Online Course Discussion Forum

Math Challenge III Problems 2.33 and 2.34

 
 
Picture of James Shi
Math Challenge III Problems 2.33 and 2.34
by James Shi - Friday, 24 July 2020, 7:46 PM
 

These two problems are very similar. I know how to find the sum of the answers to the two problems since $\binom{n}{0} - \binom{n}{1} + \binom{n}{2} - \binom{n}{3} + \dots + (-1)^{n}\binom{n}{n} = 0$. If I add the result from example 2.14 to this identity, I get the sum of the two answers. However, I do not know how to find the separate answers. I know it is related to the binomial theorem since I read the solution to example 2.14. How should I approach this problem? Thank you.

 
Picture of Dr. Kevin Wang
Re: Math Challenge III Problems 2.33 and 2.34
by Dr. Kevin Wang - Friday, 24 July 2020, 10:00 PM
 

The problem is to calculate the sum \[\binom{n}{1} + \binom{n}{4}+\binom{n}{7}+\cdots \]

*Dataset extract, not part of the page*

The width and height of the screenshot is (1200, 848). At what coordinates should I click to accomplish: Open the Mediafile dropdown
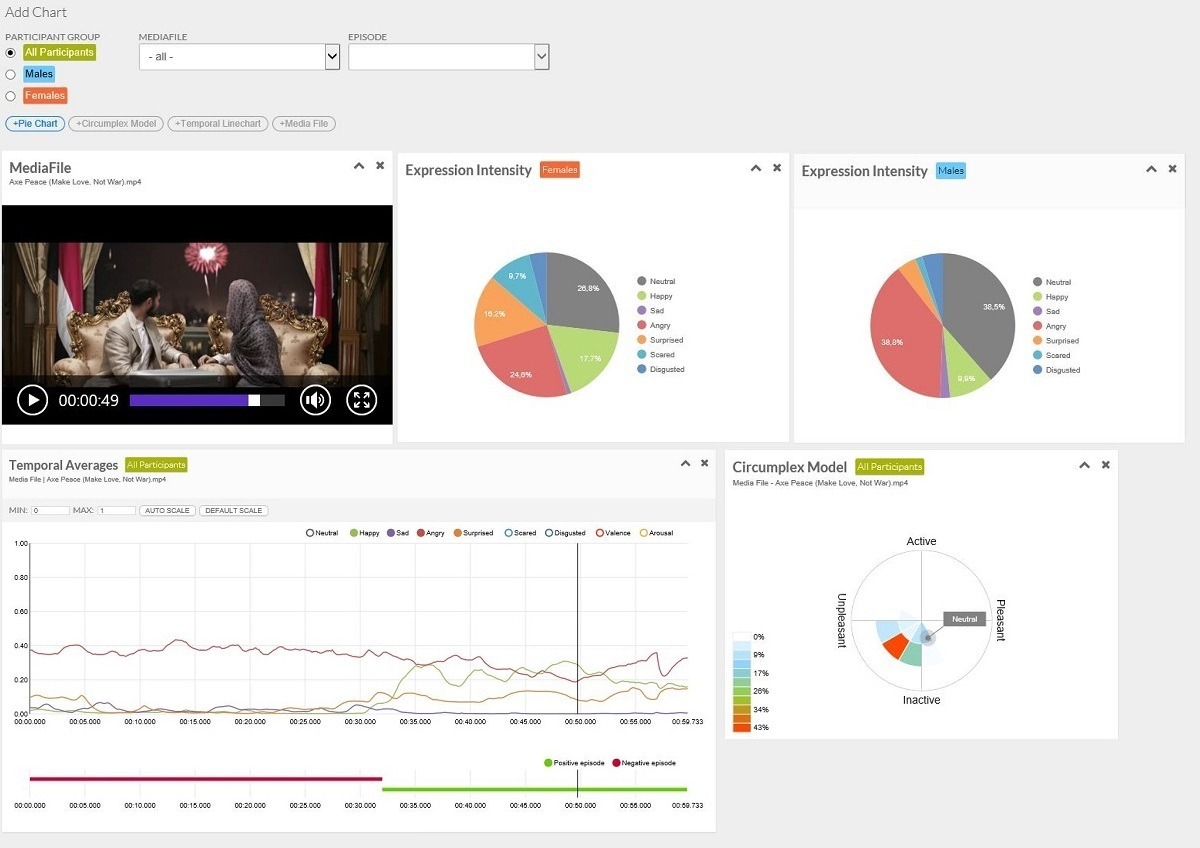[x=239, y=57]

and similar sum.  Considering problem 2.14, if you understand the solution, then you see it is the same idea as the proof of the identity you mentioned.  We use the fact that $\omega^2 + \omega + 1=0$ and $\omega^3=1$.  For the binomial expansion, instead of expanding $(1+x)^n$, what if you expand $x(1+x)^n$?